Pixel coordinate grounding data
===============

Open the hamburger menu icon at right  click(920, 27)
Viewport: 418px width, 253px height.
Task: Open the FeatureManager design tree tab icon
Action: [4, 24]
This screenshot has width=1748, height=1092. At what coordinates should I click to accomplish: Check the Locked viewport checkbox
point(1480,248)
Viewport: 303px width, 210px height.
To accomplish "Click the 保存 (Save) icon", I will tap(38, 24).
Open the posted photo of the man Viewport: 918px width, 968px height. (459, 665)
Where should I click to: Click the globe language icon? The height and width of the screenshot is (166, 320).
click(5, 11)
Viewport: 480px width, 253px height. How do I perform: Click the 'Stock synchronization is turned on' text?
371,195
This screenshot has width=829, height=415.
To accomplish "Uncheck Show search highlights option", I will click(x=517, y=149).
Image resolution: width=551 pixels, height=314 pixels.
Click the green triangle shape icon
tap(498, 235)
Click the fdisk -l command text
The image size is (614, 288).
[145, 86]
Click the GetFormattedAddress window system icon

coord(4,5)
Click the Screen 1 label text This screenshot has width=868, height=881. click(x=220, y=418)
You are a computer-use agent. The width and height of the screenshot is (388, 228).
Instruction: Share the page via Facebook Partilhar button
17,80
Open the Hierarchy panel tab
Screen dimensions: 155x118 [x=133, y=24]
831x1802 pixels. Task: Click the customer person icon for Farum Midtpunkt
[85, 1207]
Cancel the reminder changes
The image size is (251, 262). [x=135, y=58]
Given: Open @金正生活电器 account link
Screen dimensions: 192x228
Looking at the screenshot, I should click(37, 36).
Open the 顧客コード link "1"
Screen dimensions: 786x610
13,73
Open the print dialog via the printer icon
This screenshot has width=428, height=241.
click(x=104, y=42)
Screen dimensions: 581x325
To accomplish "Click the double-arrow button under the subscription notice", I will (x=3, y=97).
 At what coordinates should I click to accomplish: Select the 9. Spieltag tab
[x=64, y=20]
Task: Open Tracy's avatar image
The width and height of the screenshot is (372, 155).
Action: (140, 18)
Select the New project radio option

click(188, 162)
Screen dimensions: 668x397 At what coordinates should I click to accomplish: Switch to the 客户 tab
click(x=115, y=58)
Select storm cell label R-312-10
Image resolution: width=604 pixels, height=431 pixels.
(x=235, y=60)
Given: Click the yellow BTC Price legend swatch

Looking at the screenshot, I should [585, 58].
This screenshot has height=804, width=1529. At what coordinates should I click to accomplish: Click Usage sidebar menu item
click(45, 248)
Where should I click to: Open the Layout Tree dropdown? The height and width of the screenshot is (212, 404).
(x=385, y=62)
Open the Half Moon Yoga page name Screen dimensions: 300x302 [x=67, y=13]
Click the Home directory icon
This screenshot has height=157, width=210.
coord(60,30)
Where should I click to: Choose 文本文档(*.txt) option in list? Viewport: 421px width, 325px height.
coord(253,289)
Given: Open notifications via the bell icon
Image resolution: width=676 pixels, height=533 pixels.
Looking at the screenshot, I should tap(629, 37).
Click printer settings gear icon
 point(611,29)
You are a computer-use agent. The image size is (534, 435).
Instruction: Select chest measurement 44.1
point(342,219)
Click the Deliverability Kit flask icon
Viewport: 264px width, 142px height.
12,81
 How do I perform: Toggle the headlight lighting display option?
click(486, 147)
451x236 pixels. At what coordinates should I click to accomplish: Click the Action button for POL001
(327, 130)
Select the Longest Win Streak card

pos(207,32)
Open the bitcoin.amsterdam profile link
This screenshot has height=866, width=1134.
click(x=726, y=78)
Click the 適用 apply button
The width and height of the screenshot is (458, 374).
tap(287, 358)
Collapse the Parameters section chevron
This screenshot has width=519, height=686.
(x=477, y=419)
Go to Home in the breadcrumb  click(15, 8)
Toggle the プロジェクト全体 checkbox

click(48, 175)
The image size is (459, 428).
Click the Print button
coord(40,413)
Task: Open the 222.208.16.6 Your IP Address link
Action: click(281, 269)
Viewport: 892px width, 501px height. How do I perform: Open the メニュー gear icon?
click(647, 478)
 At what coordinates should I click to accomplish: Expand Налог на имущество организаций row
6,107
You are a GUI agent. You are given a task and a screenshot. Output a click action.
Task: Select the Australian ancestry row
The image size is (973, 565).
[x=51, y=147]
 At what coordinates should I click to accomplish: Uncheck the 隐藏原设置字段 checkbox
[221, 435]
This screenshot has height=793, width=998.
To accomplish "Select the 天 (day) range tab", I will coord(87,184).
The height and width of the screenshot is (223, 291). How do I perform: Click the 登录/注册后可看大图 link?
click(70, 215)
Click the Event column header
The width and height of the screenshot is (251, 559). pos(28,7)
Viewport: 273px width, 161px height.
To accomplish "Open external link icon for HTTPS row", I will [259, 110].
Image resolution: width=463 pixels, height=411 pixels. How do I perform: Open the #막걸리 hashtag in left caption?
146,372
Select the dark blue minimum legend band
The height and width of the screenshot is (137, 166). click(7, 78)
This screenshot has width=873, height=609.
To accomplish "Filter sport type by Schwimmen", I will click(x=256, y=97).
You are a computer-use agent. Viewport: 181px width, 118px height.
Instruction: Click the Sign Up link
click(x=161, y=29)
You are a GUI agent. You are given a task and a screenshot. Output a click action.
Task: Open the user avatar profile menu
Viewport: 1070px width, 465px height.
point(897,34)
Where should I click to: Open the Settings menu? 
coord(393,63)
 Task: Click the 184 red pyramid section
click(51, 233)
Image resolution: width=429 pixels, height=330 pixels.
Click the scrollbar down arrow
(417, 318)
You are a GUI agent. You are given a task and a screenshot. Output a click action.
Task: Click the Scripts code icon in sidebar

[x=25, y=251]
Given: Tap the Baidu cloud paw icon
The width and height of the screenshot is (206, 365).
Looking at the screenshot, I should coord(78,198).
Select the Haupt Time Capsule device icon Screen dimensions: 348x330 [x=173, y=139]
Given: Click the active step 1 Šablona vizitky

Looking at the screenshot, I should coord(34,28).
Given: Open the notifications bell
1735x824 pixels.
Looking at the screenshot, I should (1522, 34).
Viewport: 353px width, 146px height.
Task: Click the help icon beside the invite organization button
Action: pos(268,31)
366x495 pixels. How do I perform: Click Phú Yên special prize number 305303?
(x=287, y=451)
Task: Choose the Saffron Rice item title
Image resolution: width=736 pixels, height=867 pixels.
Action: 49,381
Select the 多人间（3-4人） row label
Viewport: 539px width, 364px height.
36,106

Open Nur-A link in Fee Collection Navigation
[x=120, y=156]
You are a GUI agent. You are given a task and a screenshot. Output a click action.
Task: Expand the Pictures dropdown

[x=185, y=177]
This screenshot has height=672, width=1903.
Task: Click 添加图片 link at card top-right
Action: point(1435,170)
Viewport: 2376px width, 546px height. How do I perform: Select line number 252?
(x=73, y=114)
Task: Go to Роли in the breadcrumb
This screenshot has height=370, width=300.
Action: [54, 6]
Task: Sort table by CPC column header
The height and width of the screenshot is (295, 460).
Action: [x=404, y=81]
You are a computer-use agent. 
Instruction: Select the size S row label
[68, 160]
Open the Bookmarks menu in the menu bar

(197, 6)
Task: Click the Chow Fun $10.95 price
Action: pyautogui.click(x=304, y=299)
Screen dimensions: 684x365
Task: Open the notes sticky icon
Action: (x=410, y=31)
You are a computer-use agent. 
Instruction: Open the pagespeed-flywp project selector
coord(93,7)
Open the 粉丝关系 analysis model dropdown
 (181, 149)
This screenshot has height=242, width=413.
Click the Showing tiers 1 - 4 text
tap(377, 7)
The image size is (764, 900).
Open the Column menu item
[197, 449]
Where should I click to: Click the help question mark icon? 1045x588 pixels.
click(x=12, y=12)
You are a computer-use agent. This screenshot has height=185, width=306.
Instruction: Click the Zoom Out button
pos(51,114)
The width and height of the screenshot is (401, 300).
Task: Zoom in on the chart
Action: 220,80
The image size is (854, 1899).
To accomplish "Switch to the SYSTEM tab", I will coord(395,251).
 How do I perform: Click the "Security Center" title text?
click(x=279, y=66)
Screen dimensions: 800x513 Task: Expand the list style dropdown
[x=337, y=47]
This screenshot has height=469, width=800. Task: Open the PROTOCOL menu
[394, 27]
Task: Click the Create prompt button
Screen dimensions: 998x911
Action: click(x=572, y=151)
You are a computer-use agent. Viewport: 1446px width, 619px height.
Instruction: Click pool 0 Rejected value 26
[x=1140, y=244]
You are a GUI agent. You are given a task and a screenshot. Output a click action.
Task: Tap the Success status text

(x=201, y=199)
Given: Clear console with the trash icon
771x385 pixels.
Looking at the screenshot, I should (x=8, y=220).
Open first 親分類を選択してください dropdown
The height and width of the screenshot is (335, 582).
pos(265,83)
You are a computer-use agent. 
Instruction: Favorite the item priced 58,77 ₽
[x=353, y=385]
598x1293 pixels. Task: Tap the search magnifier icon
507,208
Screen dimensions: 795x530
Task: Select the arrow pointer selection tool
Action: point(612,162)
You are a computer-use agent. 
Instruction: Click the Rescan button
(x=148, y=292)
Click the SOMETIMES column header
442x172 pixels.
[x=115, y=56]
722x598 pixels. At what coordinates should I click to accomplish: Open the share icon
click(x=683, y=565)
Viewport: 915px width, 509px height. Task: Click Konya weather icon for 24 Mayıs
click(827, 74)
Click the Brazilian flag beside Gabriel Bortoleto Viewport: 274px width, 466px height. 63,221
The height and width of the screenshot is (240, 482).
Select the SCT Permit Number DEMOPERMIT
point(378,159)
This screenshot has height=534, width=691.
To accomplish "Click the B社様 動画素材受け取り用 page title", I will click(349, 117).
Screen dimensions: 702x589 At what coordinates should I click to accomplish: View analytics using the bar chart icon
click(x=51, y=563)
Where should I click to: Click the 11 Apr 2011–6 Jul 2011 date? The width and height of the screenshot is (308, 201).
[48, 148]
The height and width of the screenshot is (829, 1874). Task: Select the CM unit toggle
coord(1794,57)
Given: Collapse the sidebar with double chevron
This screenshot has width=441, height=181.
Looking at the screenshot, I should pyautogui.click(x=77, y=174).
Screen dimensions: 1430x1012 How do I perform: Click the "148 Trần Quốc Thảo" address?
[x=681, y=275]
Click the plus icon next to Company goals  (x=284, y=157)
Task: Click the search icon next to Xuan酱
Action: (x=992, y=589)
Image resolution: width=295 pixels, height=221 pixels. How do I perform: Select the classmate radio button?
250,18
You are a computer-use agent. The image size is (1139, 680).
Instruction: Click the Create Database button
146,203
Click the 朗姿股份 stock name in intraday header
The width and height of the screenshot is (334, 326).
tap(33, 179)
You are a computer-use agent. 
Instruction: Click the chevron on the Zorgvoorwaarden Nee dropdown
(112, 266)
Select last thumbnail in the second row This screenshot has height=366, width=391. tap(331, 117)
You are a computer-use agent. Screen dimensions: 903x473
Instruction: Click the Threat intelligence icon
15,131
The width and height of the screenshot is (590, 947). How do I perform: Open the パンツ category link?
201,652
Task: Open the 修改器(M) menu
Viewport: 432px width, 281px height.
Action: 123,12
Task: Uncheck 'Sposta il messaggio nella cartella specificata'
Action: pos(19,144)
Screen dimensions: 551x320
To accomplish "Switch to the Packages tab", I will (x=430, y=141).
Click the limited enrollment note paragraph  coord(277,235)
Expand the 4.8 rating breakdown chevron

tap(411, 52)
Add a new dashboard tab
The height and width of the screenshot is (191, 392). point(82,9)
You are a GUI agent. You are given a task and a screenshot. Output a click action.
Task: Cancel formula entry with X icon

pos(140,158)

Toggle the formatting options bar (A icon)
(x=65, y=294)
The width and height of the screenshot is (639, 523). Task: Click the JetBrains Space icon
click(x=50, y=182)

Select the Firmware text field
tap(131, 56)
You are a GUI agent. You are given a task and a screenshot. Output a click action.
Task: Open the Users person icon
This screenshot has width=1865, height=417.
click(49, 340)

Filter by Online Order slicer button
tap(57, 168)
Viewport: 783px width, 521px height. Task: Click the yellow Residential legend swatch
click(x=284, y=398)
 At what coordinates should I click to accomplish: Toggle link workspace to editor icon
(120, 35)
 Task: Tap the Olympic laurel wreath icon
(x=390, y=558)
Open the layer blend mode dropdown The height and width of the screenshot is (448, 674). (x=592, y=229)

===============

• **What you need to do**:
Among the entries above, find the line with "Image resolution: width=604" and the line with "Open the bitcoin.amsterdam profile link"; give again exactly these two lines and all lines between them.

• **Exercise output**:
Image resolution: width=604 pixels, height=431 pixels.
(x=235, y=60)
Given: Click the yellow BTC Price legend swatch

Looking at the screenshot, I should [585, 58].
This screenshot has height=804, width=1529. At what coordinates should I click to accomplish: Click Usage sidebar menu item
click(45, 248)
Where should I click to: Open the Layout Tree dropdown? The height and width of the screenshot is (212, 404).
(x=385, y=62)
Open the Half Moon Yoga page name Screen dimensions: 300x302 [x=67, y=13]
Click the Home directory icon
This screenshot has height=157, width=210.
coord(60,30)
Where should I click to: Choose 文本文档(*.txt) option in list? Viewport: 421px width, 325px height.
coord(253,289)
Given: Open notifications via the bell icon
Image resolution: width=676 pixels, height=533 pixels.
Looking at the screenshot, I should tap(629, 37).
Click printer settings gear icon
 point(611,29)
You are a computer-use agent. The image size is (534, 435).
Instruction: Select chest measurement 44.1
point(342,219)
Click the Deliverability Kit flask icon
Viewport: 264px width, 142px height.
12,81
 How do I perform: Toggle the headlight lighting display option?
click(486, 147)
451x236 pixels. At what coordinates should I click to accomplish: Click the Action button for POL001
(327, 130)
Select the Longest Win Streak card

pos(207,32)
Open the bitcoin.amsterdam profile link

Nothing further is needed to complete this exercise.